3) Collect the field details from the node_load results and send as variables to the node tpl.php file.
4) Format/display the values as you see fit in the tpl file.

Depending on your workflow, I

RobW's picture

Depending on your workflow, I believe you can do something with relationships and views as well. But if you're going for simplicity, I second node_load().

Hmmm, interesting...

DeeZone's picture

Relationships and views, interesting, thanks for pointing that out. Can you give us a summary of your solution using these items so that this thread can be a better reference for future readers.

Like I mentioned in another

RobW's picture

Like I mentioned in another post all of my projects are in either final frontend coding or pre-dev stages, so right now I'm out of the Drupal mindset; forgive me if this is a little vague.

Setting up a views relationship on the node reference field should allow you to use all of the referenced node's fields in the current view. There's a tutorial on creating a basic node reference relationship view here. After you set the relationship up, it's as simple as building a view with the new fields you have available.
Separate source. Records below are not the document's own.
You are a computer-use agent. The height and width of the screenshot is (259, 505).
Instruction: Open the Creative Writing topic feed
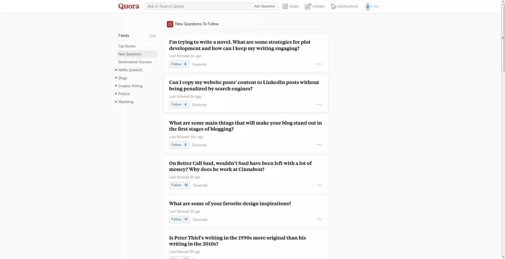click(130, 86)
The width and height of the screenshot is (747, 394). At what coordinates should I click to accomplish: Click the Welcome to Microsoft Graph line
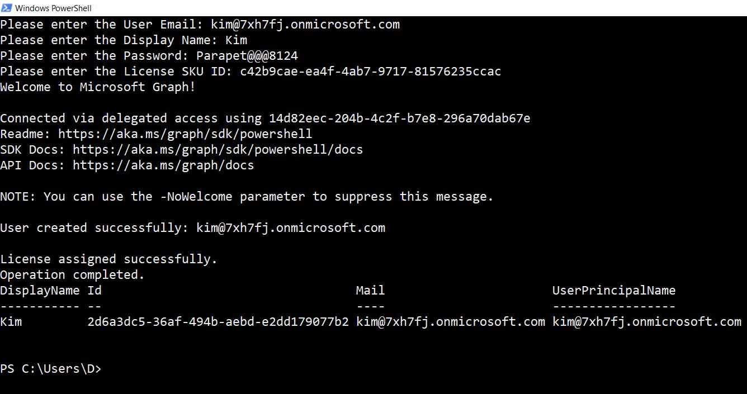[98, 87]
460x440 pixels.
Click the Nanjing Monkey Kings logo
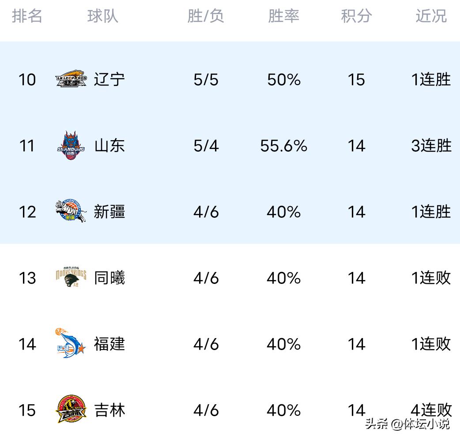tap(71, 277)
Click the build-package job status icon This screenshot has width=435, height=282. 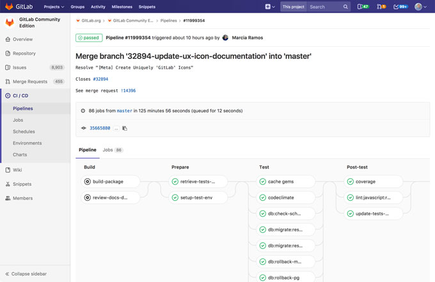(88, 181)
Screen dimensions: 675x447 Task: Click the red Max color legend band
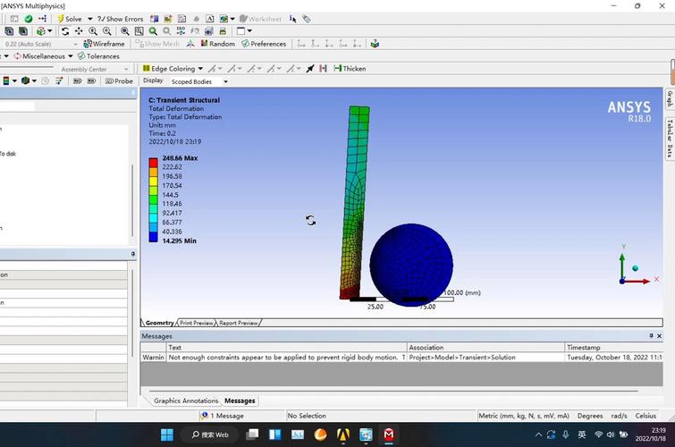[154, 161]
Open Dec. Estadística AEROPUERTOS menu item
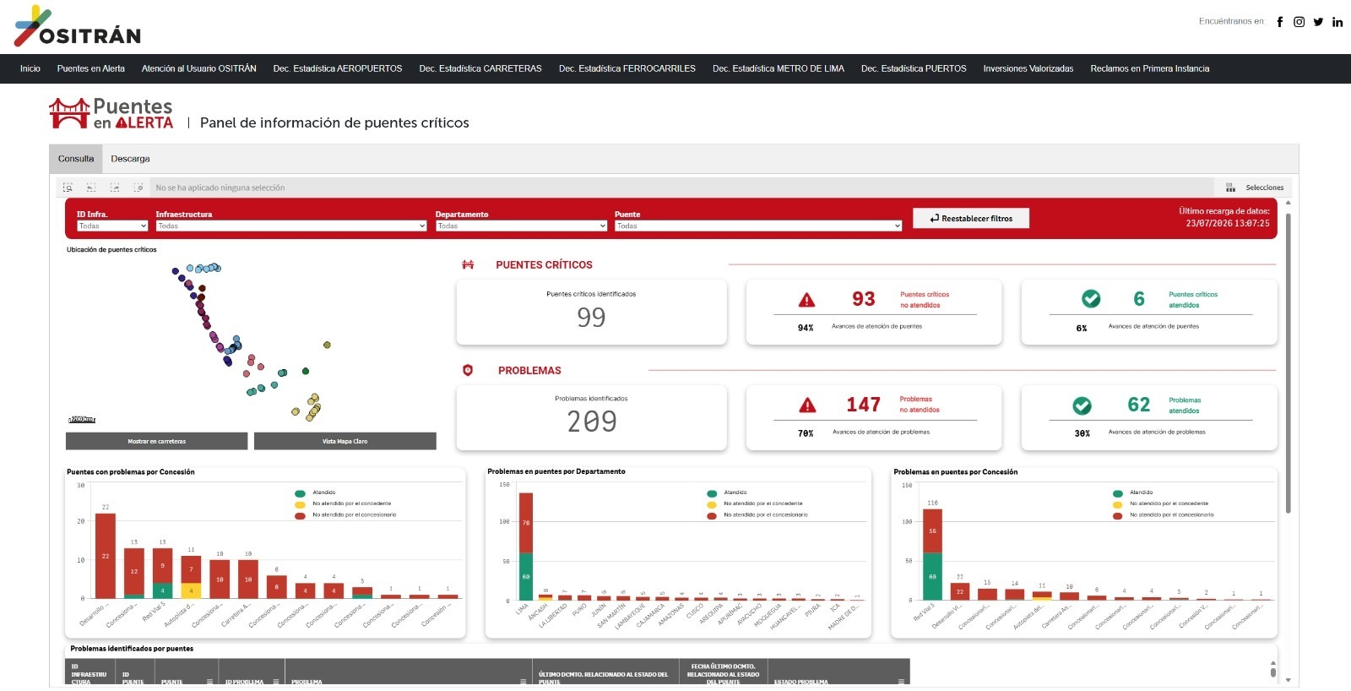1351x691 pixels. [338, 68]
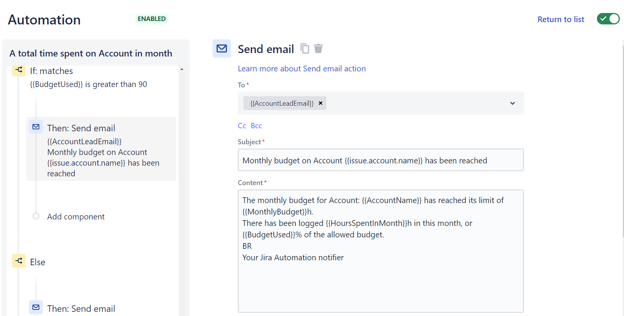Toggle the automation rule enabled switch
624x316 pixels.
point(608,19)
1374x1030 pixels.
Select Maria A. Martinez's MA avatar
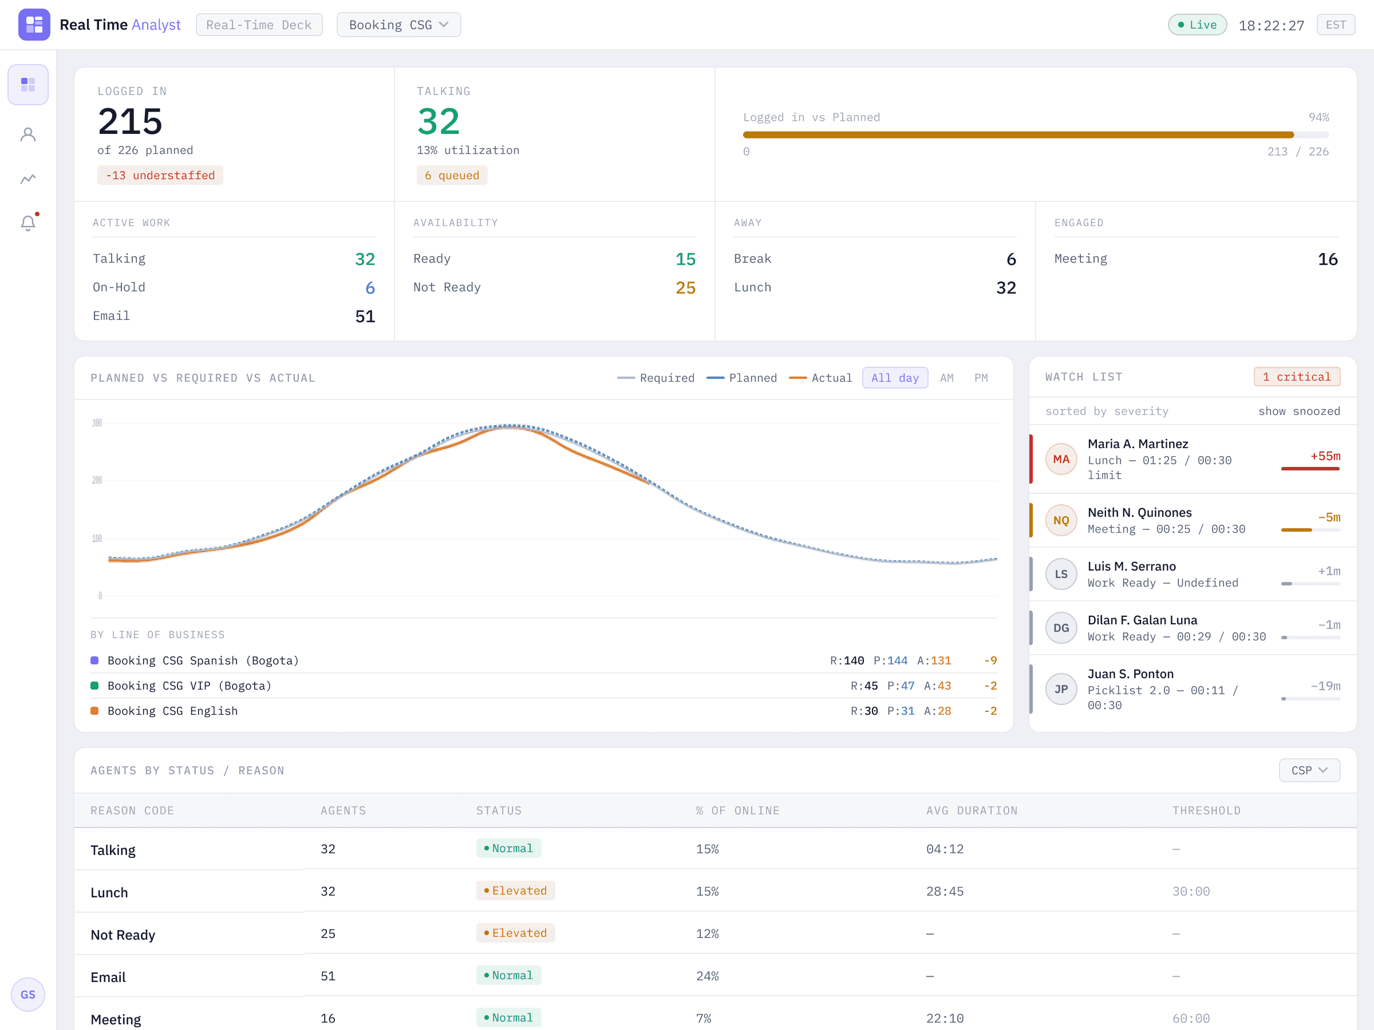tap(1061, 459)
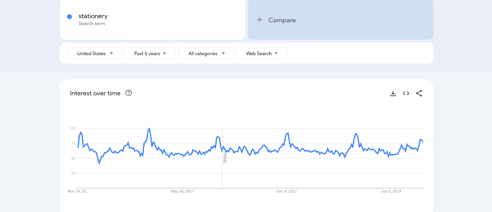
Task: Open the embed code icon
Action: (x=406, y=93)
This would be a good solution if you were displaying info from many node references on a single page, maybe title and price of 100 items in a table, or doing multiple nested node references (use two relationships instead of node_load, find second reference, node load again) -- I believe that views overhead is much less than doing a full node_load() on many nodes. If you're only doing one, the overhead is probably negligible, and I find a node_load() way simpler, just stick it in a template and go.

Cleaner code

yelvington's picture

I have a bunch of this sort of thing implemented directly in the node-TYPE.tpl.php files; would be much better organized as preprocess functions as DeeZone suggested. Especially when dealing with related nodes containing video emfields. What a hairball they turned out to be.

Clean code is next to...

DeeZone's picture

Indeed, clean code makes life much easier as your site grows and others might be trying to work with you. I'm sure you know it's never to late to pull that nasty PHP logic out of your tpl files in put them into a prepress function. In addition to this "RobW" approach of using Views to craft a solution is potentially much "slicker".

Corresponding Node Reference

visuaLatte's picture

I've used a module called Corresponding Node Reference, which can be set up so that if Node A has a reference to Node B, a "back reference" to Node A will be added in Node B. This means, then, that you can have node references pointing both directions anywhere you need them to do so, which makes it even easier to use Views to list referenced nodes.
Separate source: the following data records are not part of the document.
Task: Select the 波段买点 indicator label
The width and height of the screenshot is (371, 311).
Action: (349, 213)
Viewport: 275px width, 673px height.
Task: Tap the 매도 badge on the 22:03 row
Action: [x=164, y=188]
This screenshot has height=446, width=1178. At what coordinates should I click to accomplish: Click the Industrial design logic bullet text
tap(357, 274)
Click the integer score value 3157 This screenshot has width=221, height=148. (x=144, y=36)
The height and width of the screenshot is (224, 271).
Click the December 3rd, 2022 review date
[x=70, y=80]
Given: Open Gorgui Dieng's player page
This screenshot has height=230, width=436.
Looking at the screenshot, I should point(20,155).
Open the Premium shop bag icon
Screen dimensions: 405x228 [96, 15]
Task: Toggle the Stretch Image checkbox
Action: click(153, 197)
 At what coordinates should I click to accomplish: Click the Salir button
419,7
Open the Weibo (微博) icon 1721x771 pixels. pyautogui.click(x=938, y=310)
This module can be used in conjunction with Views Attach, which essentially adds a field on a node that is a View of nodes that reference it.

In Drupal 7, the References will probably end up being superseded by the Relation module, which allows any entity to have a relationship with any other entity, which should be a lot more flexible than simple node- and user-references.

Possible solution found

akanik's picture

Thanks for all of your comments! I figured out a solution that was a combination of the above suggestions. My problem initially was that I was telling views to filter out only the most recently published homepage node. I did this by sorting it by post date and allowing only one node to be shown. This method, however, effected the node reference fields, allowing only one of those to be shown too! This became an issue when I can to a node reference field with multiple values. I didn't realize that this was what was happening for a while so I thought it was a glitch.

Once I realized what was going on, I allowed unlimited items to show. This fixed the node reference issue, but not the issue of how to have only one homepage node show. To solve this problem I filtered only published homepage nodes, and had only one homepage node at a time be published. I am attempting to accomplish this with the scheduler module. Hopefully the homepage will update daily (or semi-daily) early in the morning, about 6am. So the day before, I will compose the next days homepage node, schedule it to publish at 6am the next day, and then schedule the current homepage node to unpublish at the same time.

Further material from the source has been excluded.